* Work task *
From the listing below, copy only the lines running from the line that contains "Where should I click to: Click the 15.6" to the line that contains "Click the Norwegian blue bar", both included.
Start of The data
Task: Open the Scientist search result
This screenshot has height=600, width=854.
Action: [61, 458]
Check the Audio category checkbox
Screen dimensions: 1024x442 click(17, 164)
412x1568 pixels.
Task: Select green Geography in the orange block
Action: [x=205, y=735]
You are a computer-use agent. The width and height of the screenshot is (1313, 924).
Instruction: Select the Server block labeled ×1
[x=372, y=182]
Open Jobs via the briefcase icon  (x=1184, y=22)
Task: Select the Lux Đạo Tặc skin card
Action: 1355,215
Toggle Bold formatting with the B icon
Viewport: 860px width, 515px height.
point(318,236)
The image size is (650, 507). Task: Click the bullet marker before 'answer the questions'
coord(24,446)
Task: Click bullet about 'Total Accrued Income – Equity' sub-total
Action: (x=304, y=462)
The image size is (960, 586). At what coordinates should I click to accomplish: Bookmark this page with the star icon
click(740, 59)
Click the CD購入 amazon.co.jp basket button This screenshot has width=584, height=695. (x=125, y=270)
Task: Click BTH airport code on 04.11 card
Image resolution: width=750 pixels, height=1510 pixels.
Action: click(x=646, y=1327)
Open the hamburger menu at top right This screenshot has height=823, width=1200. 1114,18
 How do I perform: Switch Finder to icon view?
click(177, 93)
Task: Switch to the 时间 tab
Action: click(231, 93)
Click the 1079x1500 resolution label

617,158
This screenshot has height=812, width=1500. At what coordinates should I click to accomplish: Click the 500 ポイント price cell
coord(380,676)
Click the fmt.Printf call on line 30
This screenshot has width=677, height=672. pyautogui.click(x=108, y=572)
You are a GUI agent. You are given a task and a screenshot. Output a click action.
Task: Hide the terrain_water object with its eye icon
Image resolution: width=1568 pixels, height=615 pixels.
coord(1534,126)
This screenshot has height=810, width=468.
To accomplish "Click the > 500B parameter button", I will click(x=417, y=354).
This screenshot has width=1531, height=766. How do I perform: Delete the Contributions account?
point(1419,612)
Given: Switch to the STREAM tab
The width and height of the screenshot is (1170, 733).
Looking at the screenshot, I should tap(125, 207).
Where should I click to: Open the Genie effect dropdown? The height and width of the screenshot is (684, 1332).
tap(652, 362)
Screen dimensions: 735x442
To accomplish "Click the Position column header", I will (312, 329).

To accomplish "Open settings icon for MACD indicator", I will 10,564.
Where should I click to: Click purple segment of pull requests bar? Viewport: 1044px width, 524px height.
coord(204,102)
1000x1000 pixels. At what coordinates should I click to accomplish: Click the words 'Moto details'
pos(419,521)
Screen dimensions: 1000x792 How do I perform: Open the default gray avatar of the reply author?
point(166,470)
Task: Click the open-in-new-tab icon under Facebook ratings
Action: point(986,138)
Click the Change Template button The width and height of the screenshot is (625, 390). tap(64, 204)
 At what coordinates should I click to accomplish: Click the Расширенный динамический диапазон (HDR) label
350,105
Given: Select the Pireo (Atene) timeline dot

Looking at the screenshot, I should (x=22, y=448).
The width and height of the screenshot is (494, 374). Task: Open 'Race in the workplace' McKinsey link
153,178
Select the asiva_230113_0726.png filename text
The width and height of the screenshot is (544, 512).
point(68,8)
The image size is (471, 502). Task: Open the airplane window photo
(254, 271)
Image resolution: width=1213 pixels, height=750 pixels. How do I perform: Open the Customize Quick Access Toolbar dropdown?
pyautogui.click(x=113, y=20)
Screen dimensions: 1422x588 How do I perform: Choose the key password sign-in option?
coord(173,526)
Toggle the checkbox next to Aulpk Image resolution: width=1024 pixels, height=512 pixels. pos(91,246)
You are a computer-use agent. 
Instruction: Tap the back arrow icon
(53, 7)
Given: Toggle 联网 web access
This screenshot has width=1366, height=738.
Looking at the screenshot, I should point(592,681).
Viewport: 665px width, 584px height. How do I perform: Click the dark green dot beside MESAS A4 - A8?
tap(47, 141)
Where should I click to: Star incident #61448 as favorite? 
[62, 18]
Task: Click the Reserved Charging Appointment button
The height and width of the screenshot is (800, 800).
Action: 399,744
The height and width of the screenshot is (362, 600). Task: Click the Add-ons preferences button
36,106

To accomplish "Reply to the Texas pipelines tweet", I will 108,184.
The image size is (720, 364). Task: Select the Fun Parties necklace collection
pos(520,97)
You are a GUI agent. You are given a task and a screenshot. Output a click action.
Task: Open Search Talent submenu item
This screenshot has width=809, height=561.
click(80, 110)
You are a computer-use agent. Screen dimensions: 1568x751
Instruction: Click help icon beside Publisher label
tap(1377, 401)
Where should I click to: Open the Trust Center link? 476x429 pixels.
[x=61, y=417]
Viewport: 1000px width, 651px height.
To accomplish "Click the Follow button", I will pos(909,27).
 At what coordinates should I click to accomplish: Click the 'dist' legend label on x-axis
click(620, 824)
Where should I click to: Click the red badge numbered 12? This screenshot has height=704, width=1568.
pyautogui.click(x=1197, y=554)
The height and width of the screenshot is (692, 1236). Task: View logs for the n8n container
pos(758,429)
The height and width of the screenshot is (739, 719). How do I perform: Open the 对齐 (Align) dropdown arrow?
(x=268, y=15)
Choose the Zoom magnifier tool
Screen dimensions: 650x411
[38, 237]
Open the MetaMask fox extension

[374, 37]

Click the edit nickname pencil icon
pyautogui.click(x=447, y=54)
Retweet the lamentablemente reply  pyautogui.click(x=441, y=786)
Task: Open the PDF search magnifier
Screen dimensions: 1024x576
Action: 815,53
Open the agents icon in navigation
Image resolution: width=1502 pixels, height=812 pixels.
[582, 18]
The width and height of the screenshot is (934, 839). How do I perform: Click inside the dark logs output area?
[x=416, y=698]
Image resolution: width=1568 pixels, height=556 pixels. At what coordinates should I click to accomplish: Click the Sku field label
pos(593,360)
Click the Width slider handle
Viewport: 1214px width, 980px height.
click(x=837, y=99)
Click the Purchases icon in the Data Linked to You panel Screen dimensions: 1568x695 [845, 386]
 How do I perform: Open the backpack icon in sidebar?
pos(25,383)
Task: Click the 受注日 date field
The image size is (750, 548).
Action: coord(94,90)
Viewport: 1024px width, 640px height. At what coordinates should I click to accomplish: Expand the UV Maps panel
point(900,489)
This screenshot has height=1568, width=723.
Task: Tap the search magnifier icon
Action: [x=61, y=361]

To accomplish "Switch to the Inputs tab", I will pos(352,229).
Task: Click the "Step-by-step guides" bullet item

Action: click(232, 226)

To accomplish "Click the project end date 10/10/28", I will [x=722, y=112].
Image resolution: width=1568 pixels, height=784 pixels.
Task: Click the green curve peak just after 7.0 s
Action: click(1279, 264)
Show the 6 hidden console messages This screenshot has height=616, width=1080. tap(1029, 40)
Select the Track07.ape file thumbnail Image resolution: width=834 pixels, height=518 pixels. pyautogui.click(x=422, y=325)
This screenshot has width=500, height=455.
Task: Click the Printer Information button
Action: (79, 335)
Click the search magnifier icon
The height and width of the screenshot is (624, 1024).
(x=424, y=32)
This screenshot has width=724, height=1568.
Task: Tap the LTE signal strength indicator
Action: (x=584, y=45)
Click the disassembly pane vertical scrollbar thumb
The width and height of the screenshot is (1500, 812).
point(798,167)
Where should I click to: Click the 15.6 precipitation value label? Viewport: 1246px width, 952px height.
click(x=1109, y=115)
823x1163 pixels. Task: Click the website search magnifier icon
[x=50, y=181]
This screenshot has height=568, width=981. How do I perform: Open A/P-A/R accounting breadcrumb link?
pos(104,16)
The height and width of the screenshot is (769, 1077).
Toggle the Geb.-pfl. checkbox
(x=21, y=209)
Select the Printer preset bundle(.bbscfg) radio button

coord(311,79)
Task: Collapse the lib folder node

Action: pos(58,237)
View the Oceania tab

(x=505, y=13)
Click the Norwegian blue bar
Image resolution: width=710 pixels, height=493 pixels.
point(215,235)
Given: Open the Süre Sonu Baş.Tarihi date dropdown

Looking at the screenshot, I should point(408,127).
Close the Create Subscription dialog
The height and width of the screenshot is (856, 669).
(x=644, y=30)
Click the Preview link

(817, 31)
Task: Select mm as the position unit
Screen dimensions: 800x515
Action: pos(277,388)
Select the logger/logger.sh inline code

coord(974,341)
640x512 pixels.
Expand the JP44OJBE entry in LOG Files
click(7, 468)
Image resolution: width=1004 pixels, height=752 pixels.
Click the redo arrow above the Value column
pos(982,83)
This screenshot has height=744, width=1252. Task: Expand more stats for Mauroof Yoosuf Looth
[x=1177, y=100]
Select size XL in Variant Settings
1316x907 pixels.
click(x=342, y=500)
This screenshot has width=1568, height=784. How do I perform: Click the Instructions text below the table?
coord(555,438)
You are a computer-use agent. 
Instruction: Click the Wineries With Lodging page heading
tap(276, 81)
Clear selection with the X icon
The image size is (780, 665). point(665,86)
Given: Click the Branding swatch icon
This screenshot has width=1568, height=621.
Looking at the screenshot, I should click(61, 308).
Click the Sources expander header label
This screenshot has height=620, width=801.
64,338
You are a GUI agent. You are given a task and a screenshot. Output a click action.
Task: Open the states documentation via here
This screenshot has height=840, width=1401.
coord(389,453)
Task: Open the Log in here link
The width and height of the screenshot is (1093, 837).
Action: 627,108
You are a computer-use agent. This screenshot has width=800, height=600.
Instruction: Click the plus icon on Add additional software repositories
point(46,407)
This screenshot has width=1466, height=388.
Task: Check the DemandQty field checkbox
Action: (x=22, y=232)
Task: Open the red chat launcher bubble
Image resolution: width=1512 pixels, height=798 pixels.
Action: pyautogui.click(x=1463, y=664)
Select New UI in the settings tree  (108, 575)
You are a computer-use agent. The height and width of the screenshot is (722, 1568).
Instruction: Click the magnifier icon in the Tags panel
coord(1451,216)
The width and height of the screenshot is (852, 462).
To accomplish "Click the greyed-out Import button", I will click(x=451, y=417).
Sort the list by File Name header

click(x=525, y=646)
End of The data
* Answer box *
Where should I click to: Click the 15.6 precipitation value label? Viewport: 1246px width, 952px height.
click(x=1109, y=115)
823x1163 pixels. Task: Click the website search magnifier icon
[x=50, y=181]
This screenshot has height=568, width=981. How do I perform: Open A/P-A/R accounting breadcrumb link?
pos(104,16)
The height and width of the screenshot is (769, 1077).
Toggle the Geb.-pfl. checkbox
(x=21, y=209)
Select the Printer preset bundle(.bbscfg) radio button

coord(311,79)
Task: Collapse the lib folder node

Action: pos(58,237)
View the Oceania tab

(x=505, y=13)
Click the Norwegian blue bar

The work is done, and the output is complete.